Objective> Rewrite the listing below, replacing every "computer-use agent" with "desktop assistant" and leaving everything else unchanged.

begin

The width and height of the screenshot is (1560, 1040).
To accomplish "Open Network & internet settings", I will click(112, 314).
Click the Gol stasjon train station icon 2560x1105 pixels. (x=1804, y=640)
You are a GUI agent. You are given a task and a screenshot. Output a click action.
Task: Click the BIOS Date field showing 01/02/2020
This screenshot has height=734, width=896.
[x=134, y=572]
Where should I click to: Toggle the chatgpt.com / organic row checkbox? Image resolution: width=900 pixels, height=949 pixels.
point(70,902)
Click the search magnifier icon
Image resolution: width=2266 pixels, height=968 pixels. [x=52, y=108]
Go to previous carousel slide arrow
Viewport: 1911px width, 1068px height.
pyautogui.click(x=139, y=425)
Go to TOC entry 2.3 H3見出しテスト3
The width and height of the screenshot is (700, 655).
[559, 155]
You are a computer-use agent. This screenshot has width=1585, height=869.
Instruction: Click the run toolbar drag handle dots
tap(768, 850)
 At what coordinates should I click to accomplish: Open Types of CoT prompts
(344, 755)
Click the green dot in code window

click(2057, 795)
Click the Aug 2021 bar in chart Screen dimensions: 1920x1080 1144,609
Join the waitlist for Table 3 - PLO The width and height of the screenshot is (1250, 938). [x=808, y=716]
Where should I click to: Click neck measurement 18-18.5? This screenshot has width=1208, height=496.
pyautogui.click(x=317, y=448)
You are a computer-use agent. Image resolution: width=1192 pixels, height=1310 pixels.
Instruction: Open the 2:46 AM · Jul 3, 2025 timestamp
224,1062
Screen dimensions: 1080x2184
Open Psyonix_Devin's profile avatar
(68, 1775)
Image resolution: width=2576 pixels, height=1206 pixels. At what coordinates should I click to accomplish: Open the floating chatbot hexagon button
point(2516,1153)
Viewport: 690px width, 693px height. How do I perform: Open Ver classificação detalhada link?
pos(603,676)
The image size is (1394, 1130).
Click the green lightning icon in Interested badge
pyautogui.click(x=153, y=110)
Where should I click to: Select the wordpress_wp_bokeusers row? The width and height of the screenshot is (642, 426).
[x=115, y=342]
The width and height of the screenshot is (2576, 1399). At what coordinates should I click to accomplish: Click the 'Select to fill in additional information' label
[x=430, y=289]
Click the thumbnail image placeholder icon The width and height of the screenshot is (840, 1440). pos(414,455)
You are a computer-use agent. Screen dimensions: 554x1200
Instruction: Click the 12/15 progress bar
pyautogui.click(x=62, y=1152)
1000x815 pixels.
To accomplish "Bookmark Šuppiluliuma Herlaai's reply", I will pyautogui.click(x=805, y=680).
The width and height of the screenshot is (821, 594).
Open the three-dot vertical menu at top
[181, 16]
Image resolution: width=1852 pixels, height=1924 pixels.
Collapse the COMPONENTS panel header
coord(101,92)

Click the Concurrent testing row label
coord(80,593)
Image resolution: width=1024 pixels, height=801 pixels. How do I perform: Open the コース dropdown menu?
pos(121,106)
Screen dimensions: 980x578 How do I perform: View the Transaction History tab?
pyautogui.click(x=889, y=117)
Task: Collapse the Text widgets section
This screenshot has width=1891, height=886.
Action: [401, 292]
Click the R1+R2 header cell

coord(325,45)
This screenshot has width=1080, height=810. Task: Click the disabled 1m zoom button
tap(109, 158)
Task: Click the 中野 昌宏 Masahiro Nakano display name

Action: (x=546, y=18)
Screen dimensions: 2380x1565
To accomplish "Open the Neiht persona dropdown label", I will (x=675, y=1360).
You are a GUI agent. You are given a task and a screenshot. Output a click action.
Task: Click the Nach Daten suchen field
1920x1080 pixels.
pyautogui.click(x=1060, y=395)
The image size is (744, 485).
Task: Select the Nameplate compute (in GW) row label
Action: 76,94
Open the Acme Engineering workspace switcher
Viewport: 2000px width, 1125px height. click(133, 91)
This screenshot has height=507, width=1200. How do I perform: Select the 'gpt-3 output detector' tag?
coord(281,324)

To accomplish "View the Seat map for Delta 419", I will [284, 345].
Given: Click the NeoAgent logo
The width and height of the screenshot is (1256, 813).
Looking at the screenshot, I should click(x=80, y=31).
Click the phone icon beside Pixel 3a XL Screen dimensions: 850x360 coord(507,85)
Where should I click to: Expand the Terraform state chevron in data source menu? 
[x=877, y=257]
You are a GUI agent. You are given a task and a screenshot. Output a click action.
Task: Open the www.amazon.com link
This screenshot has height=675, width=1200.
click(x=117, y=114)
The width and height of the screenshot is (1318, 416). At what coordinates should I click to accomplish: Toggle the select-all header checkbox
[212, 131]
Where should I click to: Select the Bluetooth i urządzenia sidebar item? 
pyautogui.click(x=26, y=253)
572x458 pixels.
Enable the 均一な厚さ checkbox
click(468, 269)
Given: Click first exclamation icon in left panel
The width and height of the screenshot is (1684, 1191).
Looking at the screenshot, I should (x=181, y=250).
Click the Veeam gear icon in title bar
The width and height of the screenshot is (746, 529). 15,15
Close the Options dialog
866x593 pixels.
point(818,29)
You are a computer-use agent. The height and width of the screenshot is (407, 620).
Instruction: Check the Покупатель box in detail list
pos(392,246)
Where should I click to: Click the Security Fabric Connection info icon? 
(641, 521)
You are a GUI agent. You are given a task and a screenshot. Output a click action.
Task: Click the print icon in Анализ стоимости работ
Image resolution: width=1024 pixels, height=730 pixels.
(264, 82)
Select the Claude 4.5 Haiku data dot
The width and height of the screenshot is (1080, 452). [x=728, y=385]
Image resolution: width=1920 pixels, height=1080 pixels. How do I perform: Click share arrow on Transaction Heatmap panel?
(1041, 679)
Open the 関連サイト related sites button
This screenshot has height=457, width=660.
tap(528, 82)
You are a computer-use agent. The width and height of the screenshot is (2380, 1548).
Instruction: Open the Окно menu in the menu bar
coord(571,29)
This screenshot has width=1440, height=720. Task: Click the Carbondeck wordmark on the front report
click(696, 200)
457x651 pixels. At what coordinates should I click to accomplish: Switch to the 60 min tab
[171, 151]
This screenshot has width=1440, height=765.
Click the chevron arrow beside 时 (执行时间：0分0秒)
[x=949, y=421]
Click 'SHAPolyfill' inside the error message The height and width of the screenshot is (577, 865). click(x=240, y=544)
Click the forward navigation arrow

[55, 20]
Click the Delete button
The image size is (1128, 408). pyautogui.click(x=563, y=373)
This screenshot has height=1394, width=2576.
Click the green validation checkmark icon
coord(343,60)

end

Result>
The width and height of the screenshot is (1560, 1040).
To accomplish "Open Network & internet settings", I will click(112, 314).
Click the Gol stasjon train station icon 2560x1105 pixels. (x=1804, y=640)
You are a GUI agent. You are given a task and a screenshot. Output a click action.
Task: Click the BIOS Date field showing 01/02/2020
This screenshot has height=734, width=896.
[x=134, y=572]
Where should I click to: Toggle the chatgpt.com / organic row checkbox? Image resolution: width=900 pixels, height=949 pixels.
point(70,902)
Click the search magnifier icon
Image resolution: width=2266 pixels, height=968 pixels. [x=52, y=108]
Go to previous carousel slide arrow
Viewport: 1911px width, 1068px height.
pyautogui.click(x=139, y=425)
Go to TOC entry 2.3 H3見出しテスト3
The width and height of the screenshot is (700, 655).
[559, 155]
You are a desktop assistant. This screenshot has width=1585, height=869.
Instruction: Click the run toolbar drag handle dots
tap(768, 850)
 At what coordinates should I click to accomplish: Open Types of CoT prompts
(344, 755)
Click the green dot in code window

click(2057, 795)
Click the Aug 2021 bar in chart Screen dimensions: 1920x1080 1144,609
Join the waitlist for Table 3 - PLO The width and height of the screenshot is (1250, 938). [x=808, y=716]
Where should I click to: Click neck measurement 18-18.5? This screenshot has width=1208, height=496.
pyautogui.click(x=317, y=448)
You are a desktop assistant. Image resolution: width=1192 pixels, height=1310 pixels.
Instruction: Open the 2:46 AM · Jul 3, 2025 timestamp
224,1062
Screen dimensions: 1080x2184
Open Psyonix_Devin's profile avatar
(68, 1775)
Image resolution: width=2576 pixels, height=1206 pixels. At what coordinates should I click to accomplish: Open the floating chatbot hexagon button
point(2516,1153)
Viewport: 690px width, 693px height. How do I perform: Open Ver classificação detalhada link?
pos(603,676)
The image size is (1394, 1130).
Click the green lightning icon in Interested badge
pyautogui.click(x=153, y=110)
Where should I click to: Select the wordpress_wp_bokeusers row? The width and height of the screenshot is (642, 426).
[x=115, y=342]
The width and height of the screenshot is (2576, 1399). At what coordinates should I click to accomplish: Click the 'Select to fill in additional information' label
[x=430, y=289]
Click the thumbnail image placeholder icon The width and height of the screenshot is (840, 1440). pos(414,455)
You are a desktop assistant. Screen dimensions: 554x1200
Instruction: Click the 12/15 progress bar
pyautogui.click(x=62, y=1152)
1000x815 pixels.
To accomplish "Bookmark Šuppiluliuma Herlaai's reply", I will pyautogui.click(x=805, y=680).
The width and height of the screenshot is (821, 594).
Open the three-dot vertical menu at top
[181, 16]
Image resolution: width=1852 pixels, height=1924 pixels.
Collapse the COMPONENTS panel header
coord(101,92)

Click the Concurrent testing row label
coord(80,593)
Image resolution: width=1024 pixels, height=801 pixels. How do I perform: Open the コース dropdown menu?
pos(121,106)
Screen dimensions: 980x578 How do I perform: View the Transaction History tab?
pyautogui.click(x=889, y=117)
Task: Collapse the Text widgets section
This screenshot has width=1891, height=886.
Action: [401, 292]
Click the R1+R2 header cell

coord(325,45)
This screenshot has width=1080, height=810. Task: Click the disabled 1m zoom button
tap(109, 158)
Task: Click the 中野 昌宏 Masahiro Nakano display name

Action: (x=546, y=18)
Screen dimensions: 2380x1565
To accomplish "Open the Neiht persona dropdown label", I will (x=675, y=1360).
You are a GUI agent. You are given a task and a screenshot. Output a click action.
Task: Click the Nach Daten suchen field
1920x1080 pixels.
pyautogui.click(x=1060, y=395)
The image size is (744, 485).
Task: Select the Nameplate compute (in GW) row label
Action: 76,94
Open the Acme Engineering workspace switcher
Viewport: 2000px width, 1125px height. click(133, 91)
This screenshot has height=507, width=1200. How do I perform: Select the 'gpt-3 output detector' tag?
coord(281,324)

To accomplish "View the Seat map for Delta 419", I will [284, 345].
Given: Click the NeoAgent logo
The width and height of the screenshot is (1256, 813).
Looking at the screenshot, I should click(x=80, y=31).
Click the phone icon beside Pixel 3a XL Screen dimensions: 850x360 coord(507,85)
Where should I click to: Expand the Terraform state chevron in data source menu? 
[x=877, y=257]
You are a GUI agent. You are given a task and a screenshot. Output a click action.
Task: Open the www.amazon.com link
This screenshot has height=675, width=1200.
click(x=117, y=114)
The width and height of the screenshot is (1318, 416). At what coordinates should I click to accomplish: Toggle the select-all header checkbox
[212, 131]
Where should I click to: Select the Bluetooth i urządzenia sidebar item? 
pyautogui.click(x=26, y=253)
572x458 pixels.
Enable the 均一な厚さ checkbox
click(468, 269)
Given: Click first exclamation icon in left panel
The width and height of the screenshot is (1684, 1191).
Looking at the screenshot, I should (x=181, y=250).
Click the Veeam gear icon in title bar
The width and height of the screenshot is (746, 529). 15,15
Close the Options dialog
866x593 pixels.
point(818,29)
You are a desktop assistant. The height and width of the screenshot is (407, 620).
Instruction: Check the Покупатель box in detail list
pos(392,246)
Where should I click to: Click the Security Fabric Connection info icon? 
(641, 521)
You are a GUI agent. You are given a task and a screenshot. Output a click action.
Task: Click the print icon in Анализ стоимости работ
Image resolution: width=1024 pixels, height=730 pixels.
(264, 82)
Select the Claude 4.5 Haiku data dot
The width and height of the screenshot is (1080, 452). [x=728, y=385]
Image resolution: width=1920 pixels, height=1080 pixels. How do I perform: Click share arrow on Transaction Heatmap panel?
(1041, 679)
Open the 関連サイト related sites button
This screenshot has height=457, width=660.
tap(528, 82)
You are a desktop assistant. The width and height of the screenshot is (2380, 1548).
Instruction: Open the Окно menu in the menu bar
coord(571,29)
This screenshot has width=1440, height=720. Task: Click the Carbondeck wordmark on the front report
click(696, 200)
457x651 pixels. At what coordinates should I click to accomplish: Switch to the 60 min tab
[171, 151]
This screenshot has width=1440, height=765.
Click the chevron arrow beside 时 (执行时间：0分0秒)
[x=949, y=421]
Click 'SHAPolyfill' inside the error message The height and width of the screenshot is (577, 865). click(x=240, y=544)
Click the forward navigation arrow

[55, 20]
Click the Delete button
The image size is (1128, 408). pyautogui.click(x=563, y=373)
This screenshot has height=1394, width=2576.
Click the green validation checkmark icon
coord(343,60)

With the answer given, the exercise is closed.